Credit: Robin Jensen, Chronicle.lu

UK-based fintech company Capital on Tap has announced that Luxembourg ranks among the countries where wage growth has outpaced inflation over the past decade.

In a study published on 13 November 2025, Capital on Tap analysed OECD data from the past ten years to assess how wage growth has compared with inflation across member countries. Luxembourg placed thirteenth overall, with total wages increasing by 38.34% between 2014 and 2024, while cumulative inflation stood at 23.22%, resulting in real, inflation-adjusted wage growth of 12.27%.

According to Capital on Tap, the analysis highlights which countries have managed to protect purchasing power amid rising living costs and which have struggled under prolonged inflationary pressure.

Latvia topped the ranking, recording the strongest wage performance among OECD countries. Between 2014 and 2024, wages rose by 124.16%, and even after accounting for cumulative inflation of 45.80%, workers saw real wage growth of 53.75%. Lithuania followed closely, with wages increasing by 123.36% over the same period and real wage growth reaching 47.01% after inflation of 51.94%.

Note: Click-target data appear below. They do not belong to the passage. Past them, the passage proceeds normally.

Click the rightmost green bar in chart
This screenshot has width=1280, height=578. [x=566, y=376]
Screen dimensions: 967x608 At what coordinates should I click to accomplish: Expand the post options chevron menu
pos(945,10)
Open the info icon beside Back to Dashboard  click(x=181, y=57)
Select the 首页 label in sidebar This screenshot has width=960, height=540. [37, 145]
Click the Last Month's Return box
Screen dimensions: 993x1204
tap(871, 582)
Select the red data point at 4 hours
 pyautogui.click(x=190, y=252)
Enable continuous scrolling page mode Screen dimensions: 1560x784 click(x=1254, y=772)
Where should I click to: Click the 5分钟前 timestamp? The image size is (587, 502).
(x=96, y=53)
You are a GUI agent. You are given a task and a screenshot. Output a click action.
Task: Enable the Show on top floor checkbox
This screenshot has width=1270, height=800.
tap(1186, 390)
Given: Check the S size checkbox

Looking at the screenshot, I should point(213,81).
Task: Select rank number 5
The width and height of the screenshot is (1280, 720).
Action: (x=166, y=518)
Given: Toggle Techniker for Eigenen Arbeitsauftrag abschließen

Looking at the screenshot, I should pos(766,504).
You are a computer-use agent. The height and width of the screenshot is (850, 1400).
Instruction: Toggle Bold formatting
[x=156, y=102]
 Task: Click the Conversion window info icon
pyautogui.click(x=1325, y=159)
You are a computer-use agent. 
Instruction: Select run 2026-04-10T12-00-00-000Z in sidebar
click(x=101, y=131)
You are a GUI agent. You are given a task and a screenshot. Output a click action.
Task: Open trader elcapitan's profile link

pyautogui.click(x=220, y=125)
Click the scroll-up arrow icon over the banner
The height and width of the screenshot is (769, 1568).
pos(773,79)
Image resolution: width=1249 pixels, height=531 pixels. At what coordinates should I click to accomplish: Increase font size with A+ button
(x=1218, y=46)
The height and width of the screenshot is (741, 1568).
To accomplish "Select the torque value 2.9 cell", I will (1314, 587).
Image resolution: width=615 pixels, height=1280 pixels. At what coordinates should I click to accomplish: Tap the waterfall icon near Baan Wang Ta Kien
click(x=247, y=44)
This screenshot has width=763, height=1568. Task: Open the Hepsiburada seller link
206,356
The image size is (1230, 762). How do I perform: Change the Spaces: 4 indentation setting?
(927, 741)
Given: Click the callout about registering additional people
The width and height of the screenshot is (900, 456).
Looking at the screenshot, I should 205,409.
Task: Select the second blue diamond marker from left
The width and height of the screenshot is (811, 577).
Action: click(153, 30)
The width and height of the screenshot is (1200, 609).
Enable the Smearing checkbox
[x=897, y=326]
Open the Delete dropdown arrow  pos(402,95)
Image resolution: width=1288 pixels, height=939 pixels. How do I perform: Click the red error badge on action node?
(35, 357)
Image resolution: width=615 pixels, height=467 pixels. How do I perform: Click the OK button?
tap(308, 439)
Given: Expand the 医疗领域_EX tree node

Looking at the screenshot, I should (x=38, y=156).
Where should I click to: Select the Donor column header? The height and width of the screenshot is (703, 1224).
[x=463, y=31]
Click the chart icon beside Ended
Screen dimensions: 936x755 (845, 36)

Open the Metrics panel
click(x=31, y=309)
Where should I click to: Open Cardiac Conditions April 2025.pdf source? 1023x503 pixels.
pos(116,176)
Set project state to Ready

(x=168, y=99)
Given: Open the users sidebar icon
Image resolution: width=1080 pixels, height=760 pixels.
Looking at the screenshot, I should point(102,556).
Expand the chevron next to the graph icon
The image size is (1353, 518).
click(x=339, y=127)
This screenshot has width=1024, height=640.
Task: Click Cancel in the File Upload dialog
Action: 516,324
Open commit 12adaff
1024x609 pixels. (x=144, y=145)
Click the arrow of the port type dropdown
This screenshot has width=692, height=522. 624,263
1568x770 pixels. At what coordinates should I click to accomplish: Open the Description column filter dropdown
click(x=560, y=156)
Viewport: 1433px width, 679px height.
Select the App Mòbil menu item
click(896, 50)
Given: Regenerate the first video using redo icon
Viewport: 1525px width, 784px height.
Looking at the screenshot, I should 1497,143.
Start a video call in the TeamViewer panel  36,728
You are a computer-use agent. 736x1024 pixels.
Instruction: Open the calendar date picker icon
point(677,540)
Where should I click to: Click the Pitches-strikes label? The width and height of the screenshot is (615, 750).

By contrast, the United Kingdom ranked twenty-fourth in the study. Despite being one of the world’s largest economies, UK wages increased by 36.59% over the decade, while cumulative inflation reached 33.34%, leaving real wage growth at just 2.43%.

Capital on Tap noted that the findings underline growing disparities in how effectively countries have responded to cost-of-living pressures, with real wage growth increasingly shaped by national economic and labour market policies.